Text excerpt =>
━━━━━━━━━━━━━━━━━━━━━━━━━━━━━━

The folder contained some invalid filenames with special characters that were placed by applications and gave out messages they would be ignored.

During the copy process my machine locked up and after not responding for quite some time, I did a hard power-off.

When I booted back up, my home folder was corrupted. As in, a lot of (random) files and folders were missing. As far as I can see all Symlinks are broken as well.

Despite being on the same partition as the root system, only my home folder is affected, and only to a degree that I can still use most things.

Apparently only two files have been copied to the external hdd.

Most important files are intact, but my thunderbird profile including all mail is gone which I'd really like to restore.

Does anyone have an idea what could have happened?

Any possible solutions?

Both source and target filesystems were ext4.

The source hdd is a ssd. I know it can make recovery hard/impossible.

Immediately after I noticed the errors (so immediately after boot) I shut down and booted to a rescue system. Then cloned the whole partition to the external hdd. Not sure if that's of any help.

Best regards and thanks in advance

Rinne

----------

## jonathan183

using cp should not have been a problem unless you managed to specify some part of the /home folder as the destination. What was the exact command you typed at the terminal?

Your best hope is to mount the drive read only, boot from a live CD until you have finished trying to save data.

I dont have an ssd drive but have found testdisk has done a good job in the past.

My strategy would be to boot from a live cd like systemrescueCD, mount the ssd partition read only, copy readable information somewhere else (like an external hard drive), unmount the ssd, run testdisk on it and try to find the missing information. Copy all useful information to an external hard drive, then work out what caused trashing of the filesystem ...

----------

## eccerr0r

You probably had some hidden corruption in your SSD that the copy uncovered.  What kernel are you using (I remember a version of the kernel had a bad ext4 driver that could have caused corruption.

Curious what brand of SSD is it?

----------

## Irre

I think the combination ext4 and ssd is really really bad  :Evil or Very Mad:   The filesystem was not possible to recover. It has happened to my three Raspberry PI (early models with sd-cards).

━━━━━━━━━━━━━━━━━━━━━━━━━━━━━━

Reproduce word for word the part of the forum thread about the corrupted home folder from "During the copy" up to and including "copied to the external hdd.".

A block of data:
━━━━━━━━━━━━━━━━━━━━━━━━━━━━━━

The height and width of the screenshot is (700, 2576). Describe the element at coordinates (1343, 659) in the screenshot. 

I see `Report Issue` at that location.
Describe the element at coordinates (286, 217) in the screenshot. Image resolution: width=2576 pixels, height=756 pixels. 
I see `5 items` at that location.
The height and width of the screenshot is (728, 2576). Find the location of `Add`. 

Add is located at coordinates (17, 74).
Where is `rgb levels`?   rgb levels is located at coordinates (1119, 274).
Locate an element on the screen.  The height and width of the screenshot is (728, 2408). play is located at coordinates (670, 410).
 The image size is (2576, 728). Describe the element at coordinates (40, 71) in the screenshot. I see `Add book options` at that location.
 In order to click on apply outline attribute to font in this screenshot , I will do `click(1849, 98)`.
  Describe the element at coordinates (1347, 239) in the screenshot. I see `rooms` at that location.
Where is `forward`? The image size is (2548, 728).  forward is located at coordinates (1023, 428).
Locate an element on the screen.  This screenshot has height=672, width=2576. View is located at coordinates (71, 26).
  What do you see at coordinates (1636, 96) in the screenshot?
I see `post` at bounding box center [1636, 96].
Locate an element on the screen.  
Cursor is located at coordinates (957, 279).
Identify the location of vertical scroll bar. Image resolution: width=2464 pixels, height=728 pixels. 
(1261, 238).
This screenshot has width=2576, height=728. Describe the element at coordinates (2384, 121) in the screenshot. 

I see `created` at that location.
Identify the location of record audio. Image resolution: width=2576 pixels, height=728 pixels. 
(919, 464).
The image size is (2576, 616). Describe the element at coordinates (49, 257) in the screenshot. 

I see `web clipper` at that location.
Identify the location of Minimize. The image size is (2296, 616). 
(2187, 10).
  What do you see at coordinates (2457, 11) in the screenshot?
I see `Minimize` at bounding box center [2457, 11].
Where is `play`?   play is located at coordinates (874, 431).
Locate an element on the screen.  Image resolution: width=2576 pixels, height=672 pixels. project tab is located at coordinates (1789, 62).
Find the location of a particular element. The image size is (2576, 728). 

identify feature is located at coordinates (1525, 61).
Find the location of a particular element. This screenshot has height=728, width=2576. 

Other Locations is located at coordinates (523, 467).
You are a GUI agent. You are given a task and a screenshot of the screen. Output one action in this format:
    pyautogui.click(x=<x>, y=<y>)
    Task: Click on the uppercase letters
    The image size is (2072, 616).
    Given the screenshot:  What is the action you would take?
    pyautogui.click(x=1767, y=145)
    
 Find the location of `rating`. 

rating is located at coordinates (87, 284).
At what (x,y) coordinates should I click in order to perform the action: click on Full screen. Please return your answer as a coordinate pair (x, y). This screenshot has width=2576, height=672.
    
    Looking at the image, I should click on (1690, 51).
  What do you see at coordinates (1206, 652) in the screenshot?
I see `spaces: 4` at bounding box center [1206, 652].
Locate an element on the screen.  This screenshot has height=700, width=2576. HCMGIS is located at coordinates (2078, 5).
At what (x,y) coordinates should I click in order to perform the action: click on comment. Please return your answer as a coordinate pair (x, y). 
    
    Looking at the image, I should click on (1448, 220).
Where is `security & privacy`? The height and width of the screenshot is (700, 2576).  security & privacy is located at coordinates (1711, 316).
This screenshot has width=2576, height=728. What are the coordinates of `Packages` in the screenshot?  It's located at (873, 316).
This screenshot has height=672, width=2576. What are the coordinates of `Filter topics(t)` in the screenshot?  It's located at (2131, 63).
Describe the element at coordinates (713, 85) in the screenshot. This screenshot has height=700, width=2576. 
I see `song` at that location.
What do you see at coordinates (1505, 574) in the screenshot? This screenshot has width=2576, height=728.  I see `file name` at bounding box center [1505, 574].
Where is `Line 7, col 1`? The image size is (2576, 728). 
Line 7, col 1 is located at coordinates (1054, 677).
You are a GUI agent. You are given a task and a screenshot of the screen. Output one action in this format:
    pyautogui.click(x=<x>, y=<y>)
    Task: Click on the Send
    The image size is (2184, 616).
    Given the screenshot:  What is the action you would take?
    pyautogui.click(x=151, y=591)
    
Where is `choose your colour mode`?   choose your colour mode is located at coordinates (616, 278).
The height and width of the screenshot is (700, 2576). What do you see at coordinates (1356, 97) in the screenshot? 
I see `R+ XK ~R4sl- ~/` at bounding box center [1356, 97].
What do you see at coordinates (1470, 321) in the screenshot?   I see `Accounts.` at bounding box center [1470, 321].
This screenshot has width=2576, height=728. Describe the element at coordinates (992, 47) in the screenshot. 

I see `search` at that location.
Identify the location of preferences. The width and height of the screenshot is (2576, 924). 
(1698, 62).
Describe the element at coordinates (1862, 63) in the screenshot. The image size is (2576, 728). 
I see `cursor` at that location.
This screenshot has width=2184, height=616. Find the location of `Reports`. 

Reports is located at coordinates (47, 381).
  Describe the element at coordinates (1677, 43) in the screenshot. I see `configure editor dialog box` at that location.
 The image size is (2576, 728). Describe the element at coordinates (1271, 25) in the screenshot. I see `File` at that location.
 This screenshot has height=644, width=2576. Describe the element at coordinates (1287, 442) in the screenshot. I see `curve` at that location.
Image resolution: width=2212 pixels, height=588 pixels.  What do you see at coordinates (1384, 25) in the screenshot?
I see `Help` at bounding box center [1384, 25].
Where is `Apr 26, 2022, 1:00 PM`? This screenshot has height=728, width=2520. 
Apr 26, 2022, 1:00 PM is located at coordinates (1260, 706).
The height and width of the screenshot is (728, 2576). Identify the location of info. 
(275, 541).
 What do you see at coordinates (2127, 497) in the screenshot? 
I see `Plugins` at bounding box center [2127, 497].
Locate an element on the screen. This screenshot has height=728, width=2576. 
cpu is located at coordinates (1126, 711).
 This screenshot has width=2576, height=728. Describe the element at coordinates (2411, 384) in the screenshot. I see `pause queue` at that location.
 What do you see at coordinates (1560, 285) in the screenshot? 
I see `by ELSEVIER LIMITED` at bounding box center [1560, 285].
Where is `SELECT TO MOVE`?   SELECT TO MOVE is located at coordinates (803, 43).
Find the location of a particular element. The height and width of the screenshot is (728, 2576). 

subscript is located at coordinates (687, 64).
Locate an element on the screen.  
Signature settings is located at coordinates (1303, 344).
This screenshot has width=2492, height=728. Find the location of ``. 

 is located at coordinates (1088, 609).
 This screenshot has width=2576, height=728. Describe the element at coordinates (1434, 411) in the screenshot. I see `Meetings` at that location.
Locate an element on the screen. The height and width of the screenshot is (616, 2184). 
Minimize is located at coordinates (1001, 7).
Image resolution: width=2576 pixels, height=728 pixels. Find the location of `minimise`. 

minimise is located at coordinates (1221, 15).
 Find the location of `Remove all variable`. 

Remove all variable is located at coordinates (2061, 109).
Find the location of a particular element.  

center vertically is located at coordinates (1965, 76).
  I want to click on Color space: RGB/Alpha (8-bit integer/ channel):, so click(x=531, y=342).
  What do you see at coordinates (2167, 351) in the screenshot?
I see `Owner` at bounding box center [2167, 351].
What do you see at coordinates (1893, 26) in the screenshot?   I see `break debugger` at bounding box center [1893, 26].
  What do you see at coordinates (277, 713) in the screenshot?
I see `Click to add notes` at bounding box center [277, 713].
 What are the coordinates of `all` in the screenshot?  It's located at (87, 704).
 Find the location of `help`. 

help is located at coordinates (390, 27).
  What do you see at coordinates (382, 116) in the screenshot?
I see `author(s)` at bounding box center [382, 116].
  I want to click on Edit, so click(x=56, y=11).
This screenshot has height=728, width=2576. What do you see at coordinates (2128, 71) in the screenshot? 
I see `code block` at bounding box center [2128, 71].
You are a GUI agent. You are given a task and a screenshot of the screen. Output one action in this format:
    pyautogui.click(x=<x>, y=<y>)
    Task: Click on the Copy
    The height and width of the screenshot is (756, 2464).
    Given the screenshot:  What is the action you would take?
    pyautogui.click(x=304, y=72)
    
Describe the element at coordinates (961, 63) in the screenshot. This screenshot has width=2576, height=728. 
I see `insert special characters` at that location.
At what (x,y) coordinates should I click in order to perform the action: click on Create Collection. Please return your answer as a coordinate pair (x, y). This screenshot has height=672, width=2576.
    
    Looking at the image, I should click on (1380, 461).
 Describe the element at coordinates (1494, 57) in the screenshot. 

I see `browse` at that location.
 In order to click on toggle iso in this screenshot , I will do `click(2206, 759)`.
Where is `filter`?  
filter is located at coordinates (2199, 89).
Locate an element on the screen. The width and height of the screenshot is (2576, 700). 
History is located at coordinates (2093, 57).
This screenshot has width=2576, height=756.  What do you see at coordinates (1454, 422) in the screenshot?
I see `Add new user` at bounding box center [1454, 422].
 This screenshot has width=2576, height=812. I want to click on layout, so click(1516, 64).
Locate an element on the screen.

━━━━━━━━━━━━━━━━━━━━━━━━━━━━━━

The completed task =>
During the copy process my machine locked up and after not responding for quite some time, I did a hard power-off.

When I booted back up, my home folder was corrupted. As in, a lot of (random) files and folders were missing. As far as I can see all Symlinks are broken as well.

Despite being on the same partition as the root system, only my home folder is affected, and only to a degree that I can still use most things.

Apparently only two files have been copied to the external hdd.